**PROBLEM**:
Taking the line that contains "Task: Expand the components node circle" as the starting point, give again exactly every line up to and including the last line of the records below.

#### ENTRIES SUPPLIED ####

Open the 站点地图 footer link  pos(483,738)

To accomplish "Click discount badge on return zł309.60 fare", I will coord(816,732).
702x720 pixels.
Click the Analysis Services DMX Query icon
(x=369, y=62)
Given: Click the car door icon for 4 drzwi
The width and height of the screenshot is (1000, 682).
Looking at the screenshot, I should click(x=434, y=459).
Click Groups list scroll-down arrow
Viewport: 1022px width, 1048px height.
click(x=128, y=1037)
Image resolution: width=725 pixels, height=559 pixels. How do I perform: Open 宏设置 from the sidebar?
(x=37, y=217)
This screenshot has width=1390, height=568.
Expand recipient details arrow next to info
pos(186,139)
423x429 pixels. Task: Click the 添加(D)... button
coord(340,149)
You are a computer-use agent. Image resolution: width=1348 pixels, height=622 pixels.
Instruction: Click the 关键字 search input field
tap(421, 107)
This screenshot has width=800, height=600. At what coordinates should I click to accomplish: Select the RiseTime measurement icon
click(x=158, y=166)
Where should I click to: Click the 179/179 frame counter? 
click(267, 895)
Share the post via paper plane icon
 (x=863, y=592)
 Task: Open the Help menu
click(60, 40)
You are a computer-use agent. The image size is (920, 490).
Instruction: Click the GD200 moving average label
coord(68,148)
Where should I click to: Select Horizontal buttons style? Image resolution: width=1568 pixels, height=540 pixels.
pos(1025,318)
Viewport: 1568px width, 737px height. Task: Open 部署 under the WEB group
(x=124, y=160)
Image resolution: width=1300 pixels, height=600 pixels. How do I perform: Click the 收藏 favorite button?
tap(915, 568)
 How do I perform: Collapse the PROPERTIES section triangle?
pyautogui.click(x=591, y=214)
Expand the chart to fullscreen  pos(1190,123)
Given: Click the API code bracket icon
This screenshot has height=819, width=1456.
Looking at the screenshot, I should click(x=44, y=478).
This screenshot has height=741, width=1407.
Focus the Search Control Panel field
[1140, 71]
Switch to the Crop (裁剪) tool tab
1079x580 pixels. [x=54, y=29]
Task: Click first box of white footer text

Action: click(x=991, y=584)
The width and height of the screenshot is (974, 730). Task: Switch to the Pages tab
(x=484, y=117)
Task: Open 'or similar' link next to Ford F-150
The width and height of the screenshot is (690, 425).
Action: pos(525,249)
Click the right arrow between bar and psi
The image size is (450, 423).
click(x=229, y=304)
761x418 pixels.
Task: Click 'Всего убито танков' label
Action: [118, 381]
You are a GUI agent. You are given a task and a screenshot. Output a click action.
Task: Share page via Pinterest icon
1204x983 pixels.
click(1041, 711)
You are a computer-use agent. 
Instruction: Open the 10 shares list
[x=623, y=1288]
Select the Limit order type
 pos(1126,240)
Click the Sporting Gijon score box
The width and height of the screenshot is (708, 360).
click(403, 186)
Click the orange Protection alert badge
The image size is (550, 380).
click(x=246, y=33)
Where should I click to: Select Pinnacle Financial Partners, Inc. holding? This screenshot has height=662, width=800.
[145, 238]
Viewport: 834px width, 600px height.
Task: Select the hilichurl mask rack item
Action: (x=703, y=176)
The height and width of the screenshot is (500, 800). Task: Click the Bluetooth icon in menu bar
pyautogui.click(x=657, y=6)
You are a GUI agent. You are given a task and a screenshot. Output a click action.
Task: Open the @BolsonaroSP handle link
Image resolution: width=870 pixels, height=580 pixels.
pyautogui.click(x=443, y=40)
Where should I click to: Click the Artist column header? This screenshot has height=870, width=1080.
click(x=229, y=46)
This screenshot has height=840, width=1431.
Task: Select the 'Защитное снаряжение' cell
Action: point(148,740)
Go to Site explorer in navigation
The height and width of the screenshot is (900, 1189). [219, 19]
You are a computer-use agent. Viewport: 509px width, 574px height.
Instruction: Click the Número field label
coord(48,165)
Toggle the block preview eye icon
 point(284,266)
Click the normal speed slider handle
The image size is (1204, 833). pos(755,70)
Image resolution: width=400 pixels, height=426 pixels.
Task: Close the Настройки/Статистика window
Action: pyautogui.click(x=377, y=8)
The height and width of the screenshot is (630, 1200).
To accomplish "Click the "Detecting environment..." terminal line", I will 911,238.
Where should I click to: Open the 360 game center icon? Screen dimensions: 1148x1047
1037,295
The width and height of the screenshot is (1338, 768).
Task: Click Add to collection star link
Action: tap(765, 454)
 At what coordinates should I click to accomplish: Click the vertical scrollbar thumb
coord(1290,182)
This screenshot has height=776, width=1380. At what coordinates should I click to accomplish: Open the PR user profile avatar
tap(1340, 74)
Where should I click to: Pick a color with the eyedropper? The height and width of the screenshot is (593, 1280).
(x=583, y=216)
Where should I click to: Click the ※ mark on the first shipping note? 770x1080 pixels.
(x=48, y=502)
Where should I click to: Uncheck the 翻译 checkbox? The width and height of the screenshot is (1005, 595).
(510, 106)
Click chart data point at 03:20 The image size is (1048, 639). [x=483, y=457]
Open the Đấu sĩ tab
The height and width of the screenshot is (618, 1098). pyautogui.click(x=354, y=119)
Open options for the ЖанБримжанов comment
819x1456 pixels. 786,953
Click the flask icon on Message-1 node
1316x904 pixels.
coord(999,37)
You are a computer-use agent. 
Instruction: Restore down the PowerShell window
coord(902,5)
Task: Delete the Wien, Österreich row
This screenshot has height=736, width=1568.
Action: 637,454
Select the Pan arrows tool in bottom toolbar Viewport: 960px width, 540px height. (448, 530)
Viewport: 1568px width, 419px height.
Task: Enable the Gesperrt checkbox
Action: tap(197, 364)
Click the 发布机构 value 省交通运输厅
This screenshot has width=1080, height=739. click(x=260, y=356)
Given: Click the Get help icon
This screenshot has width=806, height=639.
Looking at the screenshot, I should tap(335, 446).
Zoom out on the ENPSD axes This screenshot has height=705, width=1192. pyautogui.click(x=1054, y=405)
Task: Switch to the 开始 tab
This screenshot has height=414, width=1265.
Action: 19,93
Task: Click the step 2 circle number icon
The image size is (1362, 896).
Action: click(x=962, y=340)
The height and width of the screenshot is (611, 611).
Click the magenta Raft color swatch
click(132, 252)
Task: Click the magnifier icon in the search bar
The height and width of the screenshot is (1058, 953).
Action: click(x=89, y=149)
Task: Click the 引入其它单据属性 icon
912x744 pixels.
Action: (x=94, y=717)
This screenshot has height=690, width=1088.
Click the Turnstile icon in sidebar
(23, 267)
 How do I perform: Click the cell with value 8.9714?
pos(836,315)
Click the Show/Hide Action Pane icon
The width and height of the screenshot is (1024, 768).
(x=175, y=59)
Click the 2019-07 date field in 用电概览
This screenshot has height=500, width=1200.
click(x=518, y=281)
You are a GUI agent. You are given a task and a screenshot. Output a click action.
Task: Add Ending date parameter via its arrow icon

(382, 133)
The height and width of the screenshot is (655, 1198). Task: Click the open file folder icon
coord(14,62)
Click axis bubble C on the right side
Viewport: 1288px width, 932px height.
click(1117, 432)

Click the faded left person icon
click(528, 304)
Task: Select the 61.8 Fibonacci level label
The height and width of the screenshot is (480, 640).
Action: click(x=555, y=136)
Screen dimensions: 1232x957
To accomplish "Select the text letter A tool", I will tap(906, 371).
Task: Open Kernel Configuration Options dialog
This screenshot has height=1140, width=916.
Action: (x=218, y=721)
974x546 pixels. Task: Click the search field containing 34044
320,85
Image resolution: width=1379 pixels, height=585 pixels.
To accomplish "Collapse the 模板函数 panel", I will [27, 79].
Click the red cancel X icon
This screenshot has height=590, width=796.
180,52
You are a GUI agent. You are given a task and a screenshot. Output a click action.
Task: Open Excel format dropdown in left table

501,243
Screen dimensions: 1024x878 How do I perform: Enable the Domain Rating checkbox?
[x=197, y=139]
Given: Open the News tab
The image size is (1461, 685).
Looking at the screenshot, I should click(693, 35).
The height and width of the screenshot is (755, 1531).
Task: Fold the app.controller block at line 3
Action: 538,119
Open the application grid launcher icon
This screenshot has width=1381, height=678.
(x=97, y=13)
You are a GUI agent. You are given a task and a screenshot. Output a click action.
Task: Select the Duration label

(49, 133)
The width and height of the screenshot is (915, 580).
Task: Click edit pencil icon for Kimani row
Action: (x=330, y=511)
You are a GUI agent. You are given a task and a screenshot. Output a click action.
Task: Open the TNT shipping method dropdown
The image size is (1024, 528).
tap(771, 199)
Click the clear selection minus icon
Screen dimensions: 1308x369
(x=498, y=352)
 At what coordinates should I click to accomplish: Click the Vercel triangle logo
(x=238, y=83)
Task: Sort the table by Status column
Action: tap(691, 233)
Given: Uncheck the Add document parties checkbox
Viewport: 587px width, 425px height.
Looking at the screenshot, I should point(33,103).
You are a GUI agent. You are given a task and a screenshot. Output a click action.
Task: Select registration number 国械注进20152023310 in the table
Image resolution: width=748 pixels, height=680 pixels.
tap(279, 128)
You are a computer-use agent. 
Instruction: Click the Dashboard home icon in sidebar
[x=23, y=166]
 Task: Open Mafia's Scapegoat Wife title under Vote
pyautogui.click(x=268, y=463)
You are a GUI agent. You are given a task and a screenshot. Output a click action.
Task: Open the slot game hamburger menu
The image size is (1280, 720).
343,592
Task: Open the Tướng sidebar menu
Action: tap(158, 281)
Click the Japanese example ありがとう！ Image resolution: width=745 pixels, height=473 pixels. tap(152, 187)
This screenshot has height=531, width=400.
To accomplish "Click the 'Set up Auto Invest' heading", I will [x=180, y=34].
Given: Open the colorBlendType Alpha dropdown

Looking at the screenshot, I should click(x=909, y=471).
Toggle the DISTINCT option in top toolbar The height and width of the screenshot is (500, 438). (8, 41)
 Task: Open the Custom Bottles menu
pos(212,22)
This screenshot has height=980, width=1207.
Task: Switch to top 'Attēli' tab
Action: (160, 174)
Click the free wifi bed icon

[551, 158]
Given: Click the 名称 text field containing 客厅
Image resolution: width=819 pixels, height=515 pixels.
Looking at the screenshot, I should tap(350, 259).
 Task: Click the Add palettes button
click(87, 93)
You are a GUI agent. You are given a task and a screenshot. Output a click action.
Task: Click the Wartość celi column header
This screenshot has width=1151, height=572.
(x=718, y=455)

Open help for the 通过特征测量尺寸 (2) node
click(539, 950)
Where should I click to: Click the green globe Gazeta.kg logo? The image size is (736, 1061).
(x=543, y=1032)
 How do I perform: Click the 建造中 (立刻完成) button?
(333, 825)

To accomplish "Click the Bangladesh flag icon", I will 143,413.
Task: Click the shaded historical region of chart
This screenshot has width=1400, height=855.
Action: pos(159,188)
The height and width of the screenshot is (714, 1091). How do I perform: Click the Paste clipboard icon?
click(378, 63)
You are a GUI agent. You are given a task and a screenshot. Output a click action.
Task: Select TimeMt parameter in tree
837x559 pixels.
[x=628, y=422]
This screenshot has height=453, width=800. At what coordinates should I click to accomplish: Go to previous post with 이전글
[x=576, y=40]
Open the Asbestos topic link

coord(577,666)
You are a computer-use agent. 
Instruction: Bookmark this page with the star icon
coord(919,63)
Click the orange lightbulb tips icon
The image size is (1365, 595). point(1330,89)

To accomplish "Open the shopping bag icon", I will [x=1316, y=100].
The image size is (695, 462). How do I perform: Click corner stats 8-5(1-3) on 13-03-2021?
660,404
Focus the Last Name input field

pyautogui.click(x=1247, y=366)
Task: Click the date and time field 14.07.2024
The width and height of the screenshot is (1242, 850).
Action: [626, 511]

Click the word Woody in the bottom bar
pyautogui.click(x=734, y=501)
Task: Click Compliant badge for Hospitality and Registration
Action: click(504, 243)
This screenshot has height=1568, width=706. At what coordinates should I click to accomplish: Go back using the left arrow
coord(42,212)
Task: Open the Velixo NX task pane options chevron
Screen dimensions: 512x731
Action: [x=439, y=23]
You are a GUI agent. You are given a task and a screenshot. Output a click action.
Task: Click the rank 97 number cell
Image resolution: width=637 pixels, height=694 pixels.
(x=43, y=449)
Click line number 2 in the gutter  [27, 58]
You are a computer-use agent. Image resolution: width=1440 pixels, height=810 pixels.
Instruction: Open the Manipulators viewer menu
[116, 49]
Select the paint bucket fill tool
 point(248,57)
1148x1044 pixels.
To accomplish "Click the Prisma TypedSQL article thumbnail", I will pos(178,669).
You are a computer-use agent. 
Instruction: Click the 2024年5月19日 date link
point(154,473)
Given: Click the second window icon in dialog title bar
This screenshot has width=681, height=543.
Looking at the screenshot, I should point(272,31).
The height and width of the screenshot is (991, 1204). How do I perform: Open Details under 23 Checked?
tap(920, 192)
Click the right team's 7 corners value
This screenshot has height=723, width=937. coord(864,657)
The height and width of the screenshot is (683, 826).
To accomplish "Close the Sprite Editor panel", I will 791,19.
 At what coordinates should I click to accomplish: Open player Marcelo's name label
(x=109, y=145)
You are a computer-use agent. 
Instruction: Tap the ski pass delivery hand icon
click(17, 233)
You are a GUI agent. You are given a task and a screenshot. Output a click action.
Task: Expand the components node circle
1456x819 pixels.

####

**RESULT FOR THIS EXERCISE**:
Task: Expand the components node circle
1456x819 pixels.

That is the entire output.